[GIVEN RECORDS]

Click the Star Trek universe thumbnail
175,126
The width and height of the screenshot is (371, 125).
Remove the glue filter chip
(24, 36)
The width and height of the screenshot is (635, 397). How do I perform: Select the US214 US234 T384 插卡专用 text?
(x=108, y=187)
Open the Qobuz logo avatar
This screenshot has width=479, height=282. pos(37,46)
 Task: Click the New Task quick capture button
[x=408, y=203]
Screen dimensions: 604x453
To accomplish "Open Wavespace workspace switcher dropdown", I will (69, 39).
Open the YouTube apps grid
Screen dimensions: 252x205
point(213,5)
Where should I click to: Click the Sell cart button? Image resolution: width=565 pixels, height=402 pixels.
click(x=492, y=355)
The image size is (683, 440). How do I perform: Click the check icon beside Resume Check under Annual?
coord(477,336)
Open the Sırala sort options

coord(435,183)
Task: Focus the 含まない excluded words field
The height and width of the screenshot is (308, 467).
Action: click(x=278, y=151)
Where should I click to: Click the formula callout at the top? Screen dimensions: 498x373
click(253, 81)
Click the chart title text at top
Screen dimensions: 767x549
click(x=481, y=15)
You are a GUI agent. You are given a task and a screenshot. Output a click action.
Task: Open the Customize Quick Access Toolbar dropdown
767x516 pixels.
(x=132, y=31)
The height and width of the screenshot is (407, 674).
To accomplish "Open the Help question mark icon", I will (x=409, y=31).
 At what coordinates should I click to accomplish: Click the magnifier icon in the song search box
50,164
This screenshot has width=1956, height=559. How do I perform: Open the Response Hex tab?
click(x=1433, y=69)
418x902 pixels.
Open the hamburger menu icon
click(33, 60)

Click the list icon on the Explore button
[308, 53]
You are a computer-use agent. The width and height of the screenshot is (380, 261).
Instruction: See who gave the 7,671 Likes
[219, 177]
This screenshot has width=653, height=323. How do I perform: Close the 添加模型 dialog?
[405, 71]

[TASK REQUIREMENTS]
What is needed is a word-for-word copy of all the material.

[OUTPUT FOR THIS TASK]
Click the Star Trek universe thumbnail
175,126
The width and height of the screenshot is (371, 125).
Remove the glue filter chip
(24, 36)
The width and height of the screenshot is (635, 397). How do I perform: Select the US214 US234 T384 插卡专用 text?
(x=108, y=187)
Open the Qobuz logo avatar
This screenshot has width=479, height=282. pos(37,46)
 Task: Click the New Task quick capture button
[x=408, y=203]
Screen dimensions: 604x453
To accomplish "Open Wavespace workspace switcher dropdown", I will (69, 39).
Open the YouTube apps grid
Screen dimensions: 252x205
point(213,5)
Where should I click to: Click the Sell cart button? Image resolution: width=565 pixels, height=402 pixels.
click(x=492, y=355)
The image size is (683, 440). How do I perform: Click the check icon beside Resume Check under Annual?
coord(477,336)
Open the Sırala sort options

coord(435,183)
Task: Focus the 含まない excluded words field
The height and width of the screenshot is (308, 467).
Action: click(x=278, y=151)
Where should I click to: Click the formula callout at the top? Screen dimensions: 498x373
click(253, 81)
Click the chart title text at top
Screen dimensions: 767x549
click(x=481, y=15)
You are a GUI agent. You are given a task and a screenshot. Output a click action.
Task: Open the Customize Quick Access Toolbar dropdown
767x516 pixels.
(x=132, y=31)
The height and width of the screenshot is (407, 674).
To accomplish "Open the Help question mark icon", I will (x=409, y=31).
 At what coordinates should I click to accomplish: Click the magnifier icon in the song search box
50,164
This screenshot has width=1956, height=559. How do I perform: Open the Response Hex tab?
click(x=1433, y=69)
418x902 pixels.
Open the hamburger menu icon
click(33, 60)

Click the list icon on the Explore button
[308, 53]
You are a computer-use agent. The width and height of the screenshot is (380, 261).
Instruction: See who gave the 7,671 Likes
[219, 177]
This screenshot has width=653, height=323. How do I perform: Close the 添加模型 dialog?
[405, 71]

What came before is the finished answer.